**Task requirements:**
[1] Rewrite the post on multivitamins and breast cancer, starting at "In the department" and ending at "a daily multivitamin.", with "questionnaire" changed to "survey".
[2] Extend the post on multivitamins and breast cancer past its final sentence.

**Quoted passage:**
Make that One a Year, not One a Day


[Stomp those grapes, but don't drink the wine!]







In the department of confusing news department:
Swedish researchers are telling us that multivitamin use was closely associated with a higher rate of breast cancer.
We find this hard to believe. Take your vitamins, we're told. Did you take your vitamins? we're asked. Now the correct answer to that question is No.
Reporting in the American Journal of Clinical Nutrition, researchers from the Swedish environmental medicine institute asked 35,000 cancer-free women to fill out a questionnaire. Some nine-and-a-half years later (Why not an even 10?), almost 1,000 of the women had breast cancer, and those women were more likely to have taken a daily multivitamin.
According to Reuters Health, Researchers found that women who reported multivitamin use at the study's start were 19 percent more likely than non-users to develop breast cancer. That was with factors like age, family history of breast cancer, weight, fruit and vegetable intake, and exercise, smoking and drinking habits taken into account.
But what if there is some other factor that wasn't taken into account? Like depression? Or exposure to toxic chemicals? Or dope smoking?
One of the researchers told Reuters that women who take multivitamins are more likely to have dense breasts, which in turn are more likely to become cancerous. Does that have to mean that taking multivitamins leads to the density? It could be that dense-breasted women are more likely to take multivitamins. Women with dense, fibrocystic breasts are sometimes told to take Vitamin E to help ease breast soreness. Who's to say whether these already-densely-breasted women decided to take their E as part of a multivitamin tablet?

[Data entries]
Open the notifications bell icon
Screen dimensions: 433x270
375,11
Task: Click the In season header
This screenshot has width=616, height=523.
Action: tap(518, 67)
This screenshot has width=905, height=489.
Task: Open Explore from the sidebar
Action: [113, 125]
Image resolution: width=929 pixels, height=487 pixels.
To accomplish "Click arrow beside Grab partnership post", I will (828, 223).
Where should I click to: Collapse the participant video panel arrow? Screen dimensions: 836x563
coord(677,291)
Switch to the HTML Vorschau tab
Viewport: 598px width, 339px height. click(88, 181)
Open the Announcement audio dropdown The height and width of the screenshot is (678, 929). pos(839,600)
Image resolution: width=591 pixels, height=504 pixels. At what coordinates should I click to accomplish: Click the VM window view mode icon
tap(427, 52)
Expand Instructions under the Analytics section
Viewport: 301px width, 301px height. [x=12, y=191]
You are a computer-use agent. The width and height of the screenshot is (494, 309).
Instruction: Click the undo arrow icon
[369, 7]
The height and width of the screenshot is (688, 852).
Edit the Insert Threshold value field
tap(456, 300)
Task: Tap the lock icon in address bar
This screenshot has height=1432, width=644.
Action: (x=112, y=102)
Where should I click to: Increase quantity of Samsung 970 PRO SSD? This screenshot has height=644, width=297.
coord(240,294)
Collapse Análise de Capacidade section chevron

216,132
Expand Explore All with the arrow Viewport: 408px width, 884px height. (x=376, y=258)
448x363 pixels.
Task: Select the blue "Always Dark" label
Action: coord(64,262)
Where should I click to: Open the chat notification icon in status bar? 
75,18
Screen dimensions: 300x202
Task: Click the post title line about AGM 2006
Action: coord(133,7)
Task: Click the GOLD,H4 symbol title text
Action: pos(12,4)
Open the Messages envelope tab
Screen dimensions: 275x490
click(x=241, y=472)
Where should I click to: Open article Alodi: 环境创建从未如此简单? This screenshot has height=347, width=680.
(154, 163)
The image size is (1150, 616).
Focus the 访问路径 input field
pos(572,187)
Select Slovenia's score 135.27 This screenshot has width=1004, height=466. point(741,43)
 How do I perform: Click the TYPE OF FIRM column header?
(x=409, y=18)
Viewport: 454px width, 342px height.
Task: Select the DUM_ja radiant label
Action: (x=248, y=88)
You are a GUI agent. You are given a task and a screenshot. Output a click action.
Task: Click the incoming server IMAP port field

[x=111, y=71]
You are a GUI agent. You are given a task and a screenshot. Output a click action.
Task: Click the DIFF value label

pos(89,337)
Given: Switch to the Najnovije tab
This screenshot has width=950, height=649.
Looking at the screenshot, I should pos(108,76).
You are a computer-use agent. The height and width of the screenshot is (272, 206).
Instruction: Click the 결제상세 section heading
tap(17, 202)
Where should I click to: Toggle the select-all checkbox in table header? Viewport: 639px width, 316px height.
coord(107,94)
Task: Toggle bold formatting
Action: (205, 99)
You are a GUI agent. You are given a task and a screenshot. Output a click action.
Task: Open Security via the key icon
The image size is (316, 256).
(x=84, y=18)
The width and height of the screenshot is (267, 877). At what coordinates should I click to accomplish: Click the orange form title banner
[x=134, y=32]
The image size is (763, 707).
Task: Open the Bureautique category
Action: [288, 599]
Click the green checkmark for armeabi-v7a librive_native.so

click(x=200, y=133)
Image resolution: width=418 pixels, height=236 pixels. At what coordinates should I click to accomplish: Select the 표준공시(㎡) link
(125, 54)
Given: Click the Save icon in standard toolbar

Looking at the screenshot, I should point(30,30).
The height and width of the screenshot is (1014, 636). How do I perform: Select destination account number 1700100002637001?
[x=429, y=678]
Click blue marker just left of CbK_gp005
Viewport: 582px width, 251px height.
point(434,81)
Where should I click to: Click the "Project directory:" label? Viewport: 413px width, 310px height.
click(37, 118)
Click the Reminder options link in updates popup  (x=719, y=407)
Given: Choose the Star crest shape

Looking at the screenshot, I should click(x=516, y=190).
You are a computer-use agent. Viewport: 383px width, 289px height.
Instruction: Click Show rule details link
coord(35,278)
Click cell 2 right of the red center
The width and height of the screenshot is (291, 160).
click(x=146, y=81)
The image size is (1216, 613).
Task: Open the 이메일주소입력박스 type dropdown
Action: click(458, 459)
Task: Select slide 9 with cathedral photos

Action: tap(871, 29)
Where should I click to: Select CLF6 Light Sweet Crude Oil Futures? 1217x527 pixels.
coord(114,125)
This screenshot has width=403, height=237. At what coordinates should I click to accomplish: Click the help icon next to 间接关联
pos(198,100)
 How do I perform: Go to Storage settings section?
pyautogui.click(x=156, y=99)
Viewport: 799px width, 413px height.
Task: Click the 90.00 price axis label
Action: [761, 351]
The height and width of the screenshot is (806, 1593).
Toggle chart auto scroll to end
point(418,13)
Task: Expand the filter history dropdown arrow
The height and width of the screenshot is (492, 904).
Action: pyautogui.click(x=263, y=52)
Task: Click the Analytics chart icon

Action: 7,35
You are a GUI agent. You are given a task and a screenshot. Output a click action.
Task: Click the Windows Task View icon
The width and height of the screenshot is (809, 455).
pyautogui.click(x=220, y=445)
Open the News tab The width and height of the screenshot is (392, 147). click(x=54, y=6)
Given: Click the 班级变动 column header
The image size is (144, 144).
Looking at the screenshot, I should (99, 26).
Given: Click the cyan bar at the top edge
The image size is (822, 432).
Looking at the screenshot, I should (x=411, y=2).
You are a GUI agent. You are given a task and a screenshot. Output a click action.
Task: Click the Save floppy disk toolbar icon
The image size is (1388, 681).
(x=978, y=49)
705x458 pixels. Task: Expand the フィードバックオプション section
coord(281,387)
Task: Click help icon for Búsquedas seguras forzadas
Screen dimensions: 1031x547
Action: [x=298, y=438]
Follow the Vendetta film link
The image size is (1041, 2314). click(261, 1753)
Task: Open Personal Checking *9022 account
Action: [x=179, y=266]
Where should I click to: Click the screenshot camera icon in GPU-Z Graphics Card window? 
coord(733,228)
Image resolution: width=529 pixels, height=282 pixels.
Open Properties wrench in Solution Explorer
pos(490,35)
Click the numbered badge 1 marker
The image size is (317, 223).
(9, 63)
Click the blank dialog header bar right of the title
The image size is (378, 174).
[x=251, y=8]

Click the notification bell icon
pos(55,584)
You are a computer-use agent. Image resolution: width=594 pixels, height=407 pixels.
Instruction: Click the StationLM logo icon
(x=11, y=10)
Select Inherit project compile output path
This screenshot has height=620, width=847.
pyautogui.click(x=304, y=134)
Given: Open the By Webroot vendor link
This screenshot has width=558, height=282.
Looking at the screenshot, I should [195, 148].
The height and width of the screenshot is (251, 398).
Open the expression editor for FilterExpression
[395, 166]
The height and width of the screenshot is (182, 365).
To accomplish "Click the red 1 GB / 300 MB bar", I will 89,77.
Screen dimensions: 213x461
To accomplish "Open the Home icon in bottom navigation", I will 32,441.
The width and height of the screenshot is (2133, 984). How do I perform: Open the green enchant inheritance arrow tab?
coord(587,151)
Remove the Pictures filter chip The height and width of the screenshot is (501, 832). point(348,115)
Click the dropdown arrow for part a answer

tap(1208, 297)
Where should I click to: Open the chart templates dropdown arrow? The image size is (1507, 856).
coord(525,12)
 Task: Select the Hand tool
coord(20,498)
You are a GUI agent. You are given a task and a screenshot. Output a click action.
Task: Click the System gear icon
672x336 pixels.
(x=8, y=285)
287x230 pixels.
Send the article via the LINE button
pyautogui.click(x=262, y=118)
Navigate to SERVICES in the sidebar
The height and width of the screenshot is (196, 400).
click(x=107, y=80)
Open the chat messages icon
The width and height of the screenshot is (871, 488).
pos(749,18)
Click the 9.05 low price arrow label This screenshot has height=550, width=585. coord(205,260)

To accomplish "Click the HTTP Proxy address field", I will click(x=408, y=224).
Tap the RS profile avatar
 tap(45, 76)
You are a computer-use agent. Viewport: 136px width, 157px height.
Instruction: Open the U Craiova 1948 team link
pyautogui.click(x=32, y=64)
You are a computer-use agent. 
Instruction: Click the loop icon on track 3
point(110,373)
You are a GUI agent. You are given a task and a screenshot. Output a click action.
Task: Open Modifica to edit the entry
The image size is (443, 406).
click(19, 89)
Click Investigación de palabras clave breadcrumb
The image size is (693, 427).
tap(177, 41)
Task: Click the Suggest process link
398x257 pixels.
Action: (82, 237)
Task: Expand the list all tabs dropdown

**Your responses:**
[1]
In the department of confusing news department:
Swedish researchers are telling us that multivitamin use was closely associated with a higher rate of breast cancer.
We find this hard to believe. Take your vitamins, we're told. Did you take your vitamins? we're asked. Now the correct answer to that question is No.
Reporting in the American Journal of Clinical Nutrition, researchers from the Swedish environmental medicine institute asked 35,000 cancer-free women to fill out a survey. Some nine-and-a-half years later (Why not an even 10?), almost 1,000 of the women had breast cancer, and those women were more likely to have taken a daily multivitamin.

[2]
The lead researcher told Reuters that women should get their nutrients directly from their food, not from a bottle.
Echoing that sentiment was a study in the same nutrition journal touting a healthy diet as a way to stave off breast cancer. Again Reuters tells us: An analysis of 18 published studies involving 400,000 people conducted by Queen's University Belfast in Northern Ireland found there was an 11 percent lower risk of breast cancer among women in the highest versus lower categories of a prudent diet.
Drinkers of alcohol were more likely to develop breast cancer.
There are so many studies churned out that the average person gets confused and then fatalistic. Damned if you do, damned if you don't. And I let the hair stylist convince me to dye my hair and I didn't get details about the dye first, except that it's semi-permanent.
We all know that fruits and vegetables, grains, beans, nuts make up the best diet. There's really little mystery. When someone loses a good deal of weight everyone surrounds her asking, seeking: How did you do it? Like there was a magic way. What we're really asking is: How did you get yourself to do it? What made you stick with it? Because each of us knows the formula Eat less, exercise more.